■ **Problem to solve**
Please write out all of the entries without altering anything.

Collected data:
==*==

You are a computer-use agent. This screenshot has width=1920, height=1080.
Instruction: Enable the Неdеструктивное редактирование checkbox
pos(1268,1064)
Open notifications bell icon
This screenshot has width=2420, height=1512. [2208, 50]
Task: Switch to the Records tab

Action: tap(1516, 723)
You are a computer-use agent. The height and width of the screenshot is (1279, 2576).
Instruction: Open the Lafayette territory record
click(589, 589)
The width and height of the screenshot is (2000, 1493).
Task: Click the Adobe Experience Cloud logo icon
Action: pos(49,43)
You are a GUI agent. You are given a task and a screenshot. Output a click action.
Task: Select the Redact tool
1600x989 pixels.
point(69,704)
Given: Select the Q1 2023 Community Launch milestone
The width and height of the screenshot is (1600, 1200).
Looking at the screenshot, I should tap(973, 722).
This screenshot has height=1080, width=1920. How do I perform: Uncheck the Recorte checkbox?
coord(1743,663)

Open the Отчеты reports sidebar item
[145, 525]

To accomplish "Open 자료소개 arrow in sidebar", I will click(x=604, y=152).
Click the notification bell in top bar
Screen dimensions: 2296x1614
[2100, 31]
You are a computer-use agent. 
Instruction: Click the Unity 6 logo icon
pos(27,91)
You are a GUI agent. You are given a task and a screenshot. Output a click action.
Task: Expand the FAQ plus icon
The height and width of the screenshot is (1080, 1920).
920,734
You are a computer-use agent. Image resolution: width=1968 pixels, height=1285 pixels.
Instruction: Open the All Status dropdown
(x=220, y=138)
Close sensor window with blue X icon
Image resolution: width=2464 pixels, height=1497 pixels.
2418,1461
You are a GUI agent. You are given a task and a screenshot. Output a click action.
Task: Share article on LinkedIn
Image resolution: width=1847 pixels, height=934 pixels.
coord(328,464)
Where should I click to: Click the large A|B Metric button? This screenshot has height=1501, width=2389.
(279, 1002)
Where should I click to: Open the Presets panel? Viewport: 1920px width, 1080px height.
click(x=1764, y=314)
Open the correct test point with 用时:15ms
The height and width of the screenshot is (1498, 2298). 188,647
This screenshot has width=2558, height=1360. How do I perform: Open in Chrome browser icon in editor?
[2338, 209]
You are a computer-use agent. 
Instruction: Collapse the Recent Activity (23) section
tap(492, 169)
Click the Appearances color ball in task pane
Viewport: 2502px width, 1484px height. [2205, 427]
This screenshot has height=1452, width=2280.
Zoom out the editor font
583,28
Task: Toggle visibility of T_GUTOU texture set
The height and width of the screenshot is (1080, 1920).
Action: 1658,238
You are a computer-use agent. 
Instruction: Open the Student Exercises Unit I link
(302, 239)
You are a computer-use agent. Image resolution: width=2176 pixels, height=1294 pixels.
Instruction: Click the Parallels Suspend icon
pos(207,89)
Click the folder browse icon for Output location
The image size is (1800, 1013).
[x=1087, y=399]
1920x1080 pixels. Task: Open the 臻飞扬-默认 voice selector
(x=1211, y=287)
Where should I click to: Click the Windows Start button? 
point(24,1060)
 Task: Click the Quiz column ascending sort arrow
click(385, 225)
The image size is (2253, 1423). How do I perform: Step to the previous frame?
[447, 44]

==*==

■ **Task answer**
You are a computer-use agent. This screenshot has width=1920, height=1080.
Instruction: Enable the Неdеструктивное редактирование checkbox
pos(1268,1064)
Open notifications bell icon
This screenshot has width=2420, height=1512. [2208, 50]
Task: Switch to the Records tab

Action: tap(1516, 723)
You are a computer-use agent. The height and width of the screenshot is (1279, 2576).
Instruction: Open the Lafayette territory record
click(589, 589)
The width and height of the screenshot is (2000, 1493).
Task: Click the Adobe Experience Cloud logo icon
Action: pos(49,43)
You are a GUI agent. You are given a task and a screenshot. Output a click action.
Task: Select the Redact tool
1600x989 pixels.
point(69,704)
Given: Select the Q1 2023 Community Launch milestone
The width and height of the screenshot is (1600, 1200).
Looking at the screenshot, I should tap(973, 722).
This screenshot has height=1080, width=1920. How do I perform: Uncheck the Recorte checkbox?
coord(1743,663)

Open the Отчеты reports sidebar item
[145, 525]

To accomplish "Open 자료소개 arrow in sidebar", I will click(x=604, y=152).
Click the notification bell in top bar
Screen dimensions: 2296x1614
[2100, 31]
You are a computer-use agent. 
Instruction: Click the Unity 6 logo icon
pos(27,91)
You are a GUI agent. You are given a task and a screenshot. Output a click action.
Task: Expand the FAQ plus icon
The height and width of the screenshot is (1080, 1920).
920,734
You are a computer-use agent. Image resolution: width=1968 pixels, height=1285 pixels.
Instruction: Open the All Status dropdown
(x=220, y=138)
Close sensor window with blue X icon
Image resolution: width=2464 pixels, height=1497 pixels.
2418,1461
You are a GUI agent. You are given a task and a screenshot. Output a click action.
Task: Share article on LinkedIn
Image resolution: width=1847 pixels, height=934 pixels.
coord(328,464)
Where should I click to: Click the large A|B Metric button? This screenshot has height=1501, width=2389.
(279, 1002)
Where should I click to: Open the Presets panel? Viewport: 1920px width, 1080px height.
click(x=1764, y=314)
Open the correct test point with 用时:15ms
The height and width of the screenshot is (1498, 2298). 188,647
This screenshot has width=2558, height=1360. How do I perform: Open in Chrome browser icon in editor?
[2338, 209]
You are a computer-use agent. 
Instruction: Collapse the Recent Activity (23) section
tap(492, 169)
Click the Appearances color ball in task pane
Viewport: 2502px width, 1484px height. [2205, 427]
This screenshot has height=1452, width=2280.
Zoom out the editor font
583,28
Task: Toggle visibility of T_GUTOU texture set
The height and width of the screenshot is (1080, 1920).
Action: 1658,238
You are a computer-use agent. 
Instruction: Open the Student Exercises Unit I link
(302, 239)
You are a computer-use agent. Image resolution: width=2176 pixels, height=1294 pixels.
Instruction: Click the Parallels Suspend icon
pos(207,89)
Click the folder browse icon for Output location
The image size is (1800, 1013).
[x=1087, y=399]
1920x1080 pixels. Task: Open the 臻飞扬-默认 voice selector
(x=1211, y=287)
Where should I click to: Click the Windows Start button? 
point(24,1060)
 Task: Click the Quiz column ascending sort arrow
click(385, 225)
The image size is (2253, 1423). How do I perform: Step to the previous frame?
[447, 44]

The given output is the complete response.